─── Source data ───

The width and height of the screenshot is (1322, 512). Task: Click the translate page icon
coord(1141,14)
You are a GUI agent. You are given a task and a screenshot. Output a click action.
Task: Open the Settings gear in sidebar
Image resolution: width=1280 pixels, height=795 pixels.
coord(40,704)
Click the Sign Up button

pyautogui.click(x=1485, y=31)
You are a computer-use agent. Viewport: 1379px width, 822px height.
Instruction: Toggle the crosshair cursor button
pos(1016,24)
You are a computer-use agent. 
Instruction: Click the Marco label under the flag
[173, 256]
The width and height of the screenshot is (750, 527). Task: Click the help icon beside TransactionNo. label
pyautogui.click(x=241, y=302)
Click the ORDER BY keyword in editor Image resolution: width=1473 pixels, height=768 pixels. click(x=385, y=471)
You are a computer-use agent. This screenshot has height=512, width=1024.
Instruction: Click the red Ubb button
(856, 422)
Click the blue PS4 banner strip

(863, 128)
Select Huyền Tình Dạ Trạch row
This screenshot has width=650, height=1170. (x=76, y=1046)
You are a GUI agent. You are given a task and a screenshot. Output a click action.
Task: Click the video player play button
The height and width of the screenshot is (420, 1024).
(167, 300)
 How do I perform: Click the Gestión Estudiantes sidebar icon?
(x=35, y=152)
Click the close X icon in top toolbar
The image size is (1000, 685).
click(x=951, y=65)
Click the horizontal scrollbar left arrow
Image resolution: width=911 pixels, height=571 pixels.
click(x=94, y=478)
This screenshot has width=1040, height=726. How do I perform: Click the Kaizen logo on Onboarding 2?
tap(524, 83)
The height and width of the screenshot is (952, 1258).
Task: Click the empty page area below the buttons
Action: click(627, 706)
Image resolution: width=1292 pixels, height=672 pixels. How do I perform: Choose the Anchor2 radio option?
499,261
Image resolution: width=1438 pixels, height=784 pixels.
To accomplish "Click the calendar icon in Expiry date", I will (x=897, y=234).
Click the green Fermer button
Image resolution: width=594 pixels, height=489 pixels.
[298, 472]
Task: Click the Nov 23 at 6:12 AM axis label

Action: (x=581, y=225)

───

_Your task_
All lines in the data above from the one with "Click the ORDER" through the one with "Task: Click the video player play button" must be repeated exactly, and no others.

_Response area_
Click the ORDER BY keyword in editor Image resolution: width=1473 pixels, height=768 pixels. click(x=385, y=471)
You are a computer-use agent. This screenshot has height=512, width=1024.
Instruction: Click the red Ubb button
(856, 422)
Click the blue PS4 banner strip

(863, 128)
Select Huyền Tình Dạ Trạch row
This screenshot has width=650, height=1170. (x=76, y=1046)
You are a GUI agent. You are given a task and a screenshot. Output a click action.
Task: Click the video player play button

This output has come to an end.